Every parent can remember a time when their child pushed the limits.  Toddlers constantly gauge what they can (and cannot) get away with.  The playground, kitchen table, and grocery store are only a few places where they may test their boundaries.  It’s important to remember that toddlers are impulsive and easily swayed by their emotions.  As they attempt to control the world around them, their actions may seem defiant.  In reality, children are learning what is (and is not) allowed.  Remind yourself that your child is learning, and maintain your patience rather than viewing his actions as a personal attack.

Respond Consistently

Show your child that you are not affected by their behavior.  Dealing with a tantrum and emotions that are running rampant can quickly become challenging, but remember to keep your composure.  You are the parent, and you are in charge.  Do not allow your child to control a situation by using their emotions to get your attention.  Parents may become embarrassed when their child throws a tantrum, but it’s a normal part of toddler’s growth of their emotional knowledge.  Respect their emotions, but don’t give in.  Respond calmly- don’t threaten or punish your child for feeling strong emotions.  Instead, recognize their feelings, and help your child work through their emotions.  Tell your child what you would like for them to do.  Instead of saying “No, don’t throw the ball in the house!” say “I see you’re angry.  We throw balls outside.  Please go outside so you can throw it.”

Remove The Pressure – Accept & Listen

When a child is trying to tell you something, he may feel pressured to use words to say what he wants.  Parents can remove this pressure by accepting the means of communication their child is using.  Let your toddler point or gesture.  Using words can be hard for toddlers, so they should be encouraged to communicate with others in a comfortable way.  Using gestures is still a good way for your child to get his point across, and gestures can be combined with sounds for emphasis.  If your child is trying to use words, you may hear approximations, distorted or shortened words.  This is expected for toddlers, and parents should encourage the use of approximations even though they may be difficult to understand.

Give your toddler time to get his message across.  Slow down the pace of the interaction, and continue the conversation in an un-hurried way.  If your child is attempting to use words, make sure you take time to truly listen to what your child is saying.

Model How You Want Them To Talk

You may hear a lot of “No, no, NO!” from your toddler, especially when you’re trying to help them and figure out what they want!  Toddlers may not have the words to ask for a favorite toy, a snack, or to go to the bathroom.  In order to help your child and avoid a potentially exasperating situation, model the way you would like your child to ask for things during play or daily routines.  Saying “my turn” while pointing at your chest may encourage your child to point to his chest when he wants something.  You can say “I want cereal.  Do you want cereal?”  Then, help your child ask appropriately, modeling “I want…”  If your child is using approximations, encourage them to keep talking by taking your child’s approximations and modeling the correct way to say it.  For example, if you child says “doo,” parents can reply “Oh, you want juice!”  If your child says “doe ow-sigh” while pointing to the door, model “Go outside!  I see you pointing.”

Provide Choices

Toddlers are developing independence and may become upset if they feel like they’re being ordered around.  You may be able to “trick” your toddler into thinking they are in charge of a situation by offering them choices.  Asking the question “What do you want for breakfast?” may result in an answer like “Cupcakes!” or simply no response if your child doesn’t have the vocabulary to answer you with what he wants.  Instead, phrase your question as a choice, saying “Do you want cereal or eggs for breakfast?”  This allows your child to still feel in control, while ensuring they will make an appropriate suggestion and avoid frustration.

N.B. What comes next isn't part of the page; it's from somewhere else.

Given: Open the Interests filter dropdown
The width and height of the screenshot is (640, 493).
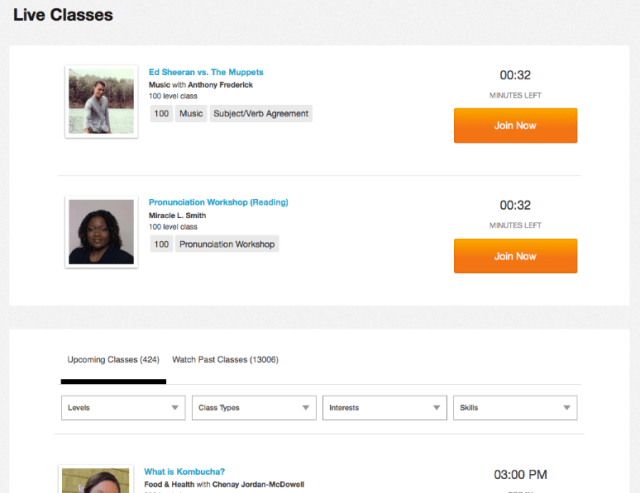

Offer an Alternative Activity

If your child’s tantrum becomes out of control, take a break from the activity or reason for the communication breakdown.  Remove your child from the situation and remain close to them, in case they attempt to communicate with you.  Try going for a walk, eating a snack, or sitting quietly together.

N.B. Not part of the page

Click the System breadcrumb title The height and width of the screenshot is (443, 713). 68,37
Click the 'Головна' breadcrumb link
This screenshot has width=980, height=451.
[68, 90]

Toddlers expect their parents to know exactly what they want at all times, and sometimes parents do!  Avoid situations in which you know your child may be primed for a communication breakdown.  For example, if you schedule a doctor’s appointment during your child’s typical nap time, you’ll likely experience an emotion-laden toddler who is difficult to communicate with.
These tips may help parents keep their cool while helping their child through a communication-related tantrum.  If parents find that they are unable to understand their toddler’s verbalizations of their wants and needs more than 50% of the time, a licensed speech-language pathologist (SLP) may be able to help!  SLPs can help parents learn strategies to make communicating with toddlers easier, and ultimately less frustrating. If you have questions or concerns about your child’s speech or language development, contact the Cleveland Hearing & Speech Center at 216-231-8787.

 

Developing Social Skills in Young Children

Social skills are the ways we use our language skills in social situations. Social communication is important in developing effective interpersonal skills and is critical to various aspects of our daily life. Social skills are important in childhood and adulthood. What is the relationship between social skills and speech-language skills/disorders?

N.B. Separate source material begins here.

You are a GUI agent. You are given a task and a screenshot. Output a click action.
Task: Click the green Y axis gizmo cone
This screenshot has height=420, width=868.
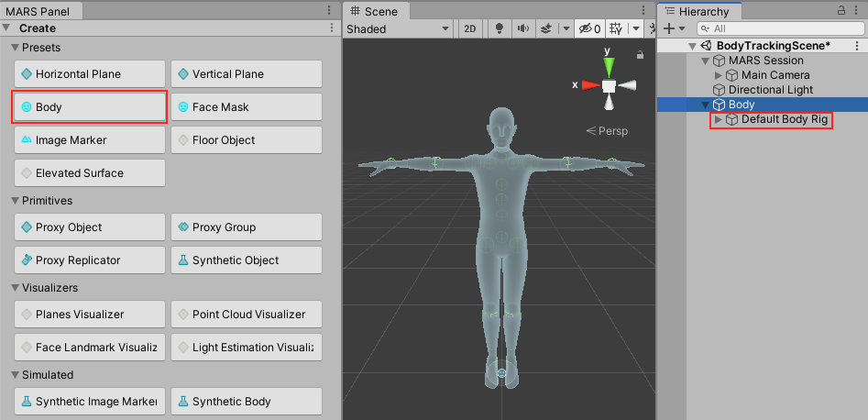(609, 66)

Navigating social interactions is one of the most complex tasks in which human beings participate. Social communication involves many psychological systems, such as visual and auditory perception, receptive and expressive language and problem-solving skills. These systems develop throughout childhood into adulthood and are influenced by our personality (nature) and the environment and interactions around us (nurture). When these systems do not function properly, social exchanges may not go smoothly. For example, a child with a language deficit affecting social communication may not be able to understand or respond to verbal or nonverbal social cues such as when to end a conversation or how to change topics during discussion.

There are many different types of social skills deficits. Some examples include children with Autism Spectrum Disorders (ASD), who tend to have deficits in understanding another person’s perspectives. Many individuals with ASD do indeed desire social involvement; however, these individuals typically lack the necessary skills to interact effectively. Children with the hyperactive and impulsive subtypes of Attention-Deficit/Hyperactivity Disorder (ADHD) tend to have poor impulse control and social problem-solving skills. Socially anxious children are overly cautious, in part due to fears of what others will think of their actions, which may result in avoiding social situations.

Research presented at the 2007 meeting of the Society for Research in Child Development by a team of Michigan State University researchers indicate that a child’s social skills at age 3 could predict his or her future social and academic performance. Important social skills in early childhood include emerging abilities to manage feelings and behaviors, recognize social cues from others and engage in positive interactions with peers.

Young children who experience problems with social-behavioral adjustment often have co-existing deficits in early language and literacy skills. These deficits may compound the challenges they face and place prospects for success in school and in positive social relationships at risk (Bos, Coleman, & Vaughn, 2002; Hinshaw, 1992; Kaiser, Car, Hancock, & Foster, 2002; McGee, Prior, Williams, Smart, & Sanson, 2002; Tomblin, Zhang, Buckwalter, & Catts, 2000).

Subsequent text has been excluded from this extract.